#### [PROBLEM DETAILS]
Output, without alteration, the first line of the entries and each line after it, stopping with the line that contains "Task: Click the empty".

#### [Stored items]
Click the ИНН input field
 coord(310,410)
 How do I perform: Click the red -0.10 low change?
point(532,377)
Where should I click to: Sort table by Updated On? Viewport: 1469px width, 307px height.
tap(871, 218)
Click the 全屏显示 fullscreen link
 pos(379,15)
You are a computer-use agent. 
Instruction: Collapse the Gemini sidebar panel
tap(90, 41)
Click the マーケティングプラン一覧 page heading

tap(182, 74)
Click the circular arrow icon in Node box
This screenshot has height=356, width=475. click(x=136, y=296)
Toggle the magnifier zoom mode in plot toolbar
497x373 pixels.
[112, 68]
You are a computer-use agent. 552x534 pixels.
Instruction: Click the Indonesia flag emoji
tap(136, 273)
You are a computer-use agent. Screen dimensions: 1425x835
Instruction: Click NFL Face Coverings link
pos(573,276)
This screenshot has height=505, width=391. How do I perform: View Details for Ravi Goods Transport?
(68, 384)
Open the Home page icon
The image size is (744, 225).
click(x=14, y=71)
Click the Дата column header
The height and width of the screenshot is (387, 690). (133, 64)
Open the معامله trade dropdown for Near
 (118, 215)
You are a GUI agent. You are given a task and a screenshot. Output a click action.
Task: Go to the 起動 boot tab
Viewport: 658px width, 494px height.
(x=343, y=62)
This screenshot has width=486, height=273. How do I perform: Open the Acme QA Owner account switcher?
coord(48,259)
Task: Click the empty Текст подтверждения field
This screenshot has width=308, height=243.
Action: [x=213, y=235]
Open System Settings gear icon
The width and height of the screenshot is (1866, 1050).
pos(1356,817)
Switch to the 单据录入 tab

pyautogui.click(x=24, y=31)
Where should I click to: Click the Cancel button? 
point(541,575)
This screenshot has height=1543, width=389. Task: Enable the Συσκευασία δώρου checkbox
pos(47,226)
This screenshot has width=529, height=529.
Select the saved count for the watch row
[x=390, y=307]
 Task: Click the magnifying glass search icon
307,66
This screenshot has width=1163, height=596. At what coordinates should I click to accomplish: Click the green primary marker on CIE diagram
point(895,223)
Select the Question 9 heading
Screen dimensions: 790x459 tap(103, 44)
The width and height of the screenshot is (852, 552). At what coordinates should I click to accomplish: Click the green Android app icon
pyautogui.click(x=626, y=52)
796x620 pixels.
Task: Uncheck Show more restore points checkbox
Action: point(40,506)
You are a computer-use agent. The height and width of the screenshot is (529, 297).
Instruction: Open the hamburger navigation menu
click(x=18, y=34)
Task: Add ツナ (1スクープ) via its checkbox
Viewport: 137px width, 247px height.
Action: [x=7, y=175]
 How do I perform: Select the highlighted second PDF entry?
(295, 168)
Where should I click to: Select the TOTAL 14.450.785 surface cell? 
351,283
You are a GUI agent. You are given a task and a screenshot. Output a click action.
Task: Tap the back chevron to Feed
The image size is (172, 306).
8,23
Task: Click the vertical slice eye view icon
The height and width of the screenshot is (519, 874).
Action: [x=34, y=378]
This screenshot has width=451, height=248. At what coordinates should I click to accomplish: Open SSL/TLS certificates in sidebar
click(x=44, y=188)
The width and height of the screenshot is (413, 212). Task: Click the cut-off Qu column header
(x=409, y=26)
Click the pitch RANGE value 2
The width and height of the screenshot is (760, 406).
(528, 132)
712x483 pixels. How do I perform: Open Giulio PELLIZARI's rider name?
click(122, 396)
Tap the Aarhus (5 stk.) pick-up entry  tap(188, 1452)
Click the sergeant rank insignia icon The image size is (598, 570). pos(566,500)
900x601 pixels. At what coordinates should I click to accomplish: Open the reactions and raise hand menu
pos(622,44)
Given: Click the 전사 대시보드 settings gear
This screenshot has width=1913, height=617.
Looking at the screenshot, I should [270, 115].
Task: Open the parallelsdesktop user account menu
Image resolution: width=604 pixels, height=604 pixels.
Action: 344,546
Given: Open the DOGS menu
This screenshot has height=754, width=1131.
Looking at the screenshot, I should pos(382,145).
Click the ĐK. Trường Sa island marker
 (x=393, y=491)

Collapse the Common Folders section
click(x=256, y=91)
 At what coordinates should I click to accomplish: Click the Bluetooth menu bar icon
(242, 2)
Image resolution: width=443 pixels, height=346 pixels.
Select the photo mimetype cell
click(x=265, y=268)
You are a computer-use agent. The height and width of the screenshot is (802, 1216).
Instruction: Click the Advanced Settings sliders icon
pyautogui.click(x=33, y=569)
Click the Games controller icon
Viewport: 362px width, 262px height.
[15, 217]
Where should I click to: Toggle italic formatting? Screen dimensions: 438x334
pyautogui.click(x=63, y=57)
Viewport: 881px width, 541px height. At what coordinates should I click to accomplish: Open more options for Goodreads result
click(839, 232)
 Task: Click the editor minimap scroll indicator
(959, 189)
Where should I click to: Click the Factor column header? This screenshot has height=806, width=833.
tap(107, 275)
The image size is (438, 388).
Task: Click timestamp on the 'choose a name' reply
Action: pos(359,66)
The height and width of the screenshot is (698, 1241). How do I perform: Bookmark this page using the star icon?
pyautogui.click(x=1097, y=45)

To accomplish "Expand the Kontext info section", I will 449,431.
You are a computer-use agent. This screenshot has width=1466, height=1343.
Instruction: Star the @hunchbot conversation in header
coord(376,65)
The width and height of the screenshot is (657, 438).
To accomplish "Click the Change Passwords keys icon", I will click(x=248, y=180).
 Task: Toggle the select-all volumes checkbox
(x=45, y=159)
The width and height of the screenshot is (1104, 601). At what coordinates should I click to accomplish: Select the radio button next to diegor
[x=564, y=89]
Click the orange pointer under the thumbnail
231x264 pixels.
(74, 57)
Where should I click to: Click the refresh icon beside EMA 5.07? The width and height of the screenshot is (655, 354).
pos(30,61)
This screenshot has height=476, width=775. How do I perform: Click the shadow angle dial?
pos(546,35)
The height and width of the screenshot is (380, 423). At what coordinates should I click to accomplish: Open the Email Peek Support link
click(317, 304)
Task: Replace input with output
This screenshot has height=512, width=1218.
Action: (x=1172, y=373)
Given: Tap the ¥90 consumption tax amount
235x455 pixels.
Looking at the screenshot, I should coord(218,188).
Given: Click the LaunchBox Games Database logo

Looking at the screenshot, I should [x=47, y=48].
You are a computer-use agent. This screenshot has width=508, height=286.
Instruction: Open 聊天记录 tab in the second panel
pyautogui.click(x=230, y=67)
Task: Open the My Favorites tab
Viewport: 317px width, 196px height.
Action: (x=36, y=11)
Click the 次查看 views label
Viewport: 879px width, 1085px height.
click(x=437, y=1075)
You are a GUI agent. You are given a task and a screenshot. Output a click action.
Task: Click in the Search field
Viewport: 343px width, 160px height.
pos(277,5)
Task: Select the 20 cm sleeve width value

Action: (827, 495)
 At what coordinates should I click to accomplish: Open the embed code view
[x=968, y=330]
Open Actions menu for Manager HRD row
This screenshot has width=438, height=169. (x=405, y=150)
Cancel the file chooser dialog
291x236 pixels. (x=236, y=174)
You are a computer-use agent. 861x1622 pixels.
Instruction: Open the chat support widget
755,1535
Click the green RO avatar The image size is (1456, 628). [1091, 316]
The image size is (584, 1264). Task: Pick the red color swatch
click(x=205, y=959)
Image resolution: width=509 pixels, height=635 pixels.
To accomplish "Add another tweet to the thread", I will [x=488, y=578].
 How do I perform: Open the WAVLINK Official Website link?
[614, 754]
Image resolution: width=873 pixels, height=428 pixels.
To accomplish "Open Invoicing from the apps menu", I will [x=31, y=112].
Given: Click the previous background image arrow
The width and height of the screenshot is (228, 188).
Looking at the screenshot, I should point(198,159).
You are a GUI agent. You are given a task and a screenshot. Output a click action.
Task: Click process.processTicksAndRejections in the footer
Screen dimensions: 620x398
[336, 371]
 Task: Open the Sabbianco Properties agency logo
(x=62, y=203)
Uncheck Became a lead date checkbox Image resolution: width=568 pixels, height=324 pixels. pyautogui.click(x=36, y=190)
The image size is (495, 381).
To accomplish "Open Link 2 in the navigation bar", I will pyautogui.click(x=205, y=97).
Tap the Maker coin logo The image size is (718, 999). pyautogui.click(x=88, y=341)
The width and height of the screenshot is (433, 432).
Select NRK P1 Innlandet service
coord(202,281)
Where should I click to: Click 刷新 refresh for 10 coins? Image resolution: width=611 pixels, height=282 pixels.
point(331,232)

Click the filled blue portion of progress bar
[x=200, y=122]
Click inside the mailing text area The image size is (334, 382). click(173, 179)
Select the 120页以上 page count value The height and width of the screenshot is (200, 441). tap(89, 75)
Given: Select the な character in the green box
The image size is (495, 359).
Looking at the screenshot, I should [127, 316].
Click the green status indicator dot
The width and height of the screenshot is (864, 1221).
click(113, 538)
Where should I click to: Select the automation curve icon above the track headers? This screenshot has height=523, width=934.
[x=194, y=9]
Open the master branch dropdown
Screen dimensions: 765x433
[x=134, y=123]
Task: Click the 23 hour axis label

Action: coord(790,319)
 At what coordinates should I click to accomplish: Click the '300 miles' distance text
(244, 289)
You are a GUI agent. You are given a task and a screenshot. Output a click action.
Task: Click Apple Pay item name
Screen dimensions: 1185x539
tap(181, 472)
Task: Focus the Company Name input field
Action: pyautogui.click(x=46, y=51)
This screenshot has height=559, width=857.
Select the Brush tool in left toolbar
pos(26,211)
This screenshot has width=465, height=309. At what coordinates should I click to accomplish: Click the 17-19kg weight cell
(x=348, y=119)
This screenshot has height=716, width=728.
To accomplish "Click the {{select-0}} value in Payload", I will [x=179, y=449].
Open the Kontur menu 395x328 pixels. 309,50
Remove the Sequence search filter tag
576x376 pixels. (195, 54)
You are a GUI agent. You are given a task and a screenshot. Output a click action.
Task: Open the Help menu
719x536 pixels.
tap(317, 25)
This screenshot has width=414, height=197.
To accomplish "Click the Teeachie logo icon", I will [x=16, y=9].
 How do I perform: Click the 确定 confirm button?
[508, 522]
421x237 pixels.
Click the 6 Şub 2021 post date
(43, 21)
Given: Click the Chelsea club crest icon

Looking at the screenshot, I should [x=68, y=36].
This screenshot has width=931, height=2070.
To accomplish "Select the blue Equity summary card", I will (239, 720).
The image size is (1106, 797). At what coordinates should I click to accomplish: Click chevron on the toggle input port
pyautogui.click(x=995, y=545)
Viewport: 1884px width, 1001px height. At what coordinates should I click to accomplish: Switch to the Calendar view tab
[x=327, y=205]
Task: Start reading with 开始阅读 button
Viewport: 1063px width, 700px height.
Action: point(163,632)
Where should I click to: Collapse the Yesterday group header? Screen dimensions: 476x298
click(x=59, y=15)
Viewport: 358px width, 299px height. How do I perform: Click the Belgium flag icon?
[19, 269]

#### [RESPONSE BELOW]
Click the ИНН input field
 coord(310,410)
 How do I perform: Click the red -0.10 low change?
point(532,377)
Where should I click to: Sort table by Updated On? Viewport: 1469px width, 307px height.
tap(871, 218)
Click the 全屏显示 fullscreen link
 pos(379,15)
You are a computer-use agent. 
Instruction: Collapse the Gemini sidebar panel
tap(90, 41)
Click the マーケティングプラン一覧 page heading

tap(182, 74)
Click the circular arrow icon in Node box
This screenshot has height=356, width=475. click(x=136, y=296)
Toggle the magnifier zoom mode in plot toolbar
497x373 pixels.
[112, 68]
You are a computer-use agent. 552x534 pixels.
Instruction: Click the Indonesia flag emoji
tap(136, 273)
You are a computer-use agent. Screen dimensions: 1425x835
Instruction: Click NFL Face Coverings link
pos(573,276)
This screenshot has height=505, width=391. How do I perform: View Details for Ravi Goods Transport?
(68, 384)
Open the Home page icon
The image size is (744, 225).
click(x=14, y=71)
Click the Дата column header
The height and width of the screenshot is (387, 690). (133, 64)
Open the معامله trade dropdown for Near
 (118, 215)
You are a GUI agent. You are given a task and a screenshot. Output a click action.
Task: Go to the 起動 boot tab
Viewport: 658px width, 494px height.
(x=343, y=62)
This screenshot has width=486, height=273. How do I perform: Open the Acme QA Owner account switcher?
coord(48,259)
Task: Click the empty Текст подтверждения field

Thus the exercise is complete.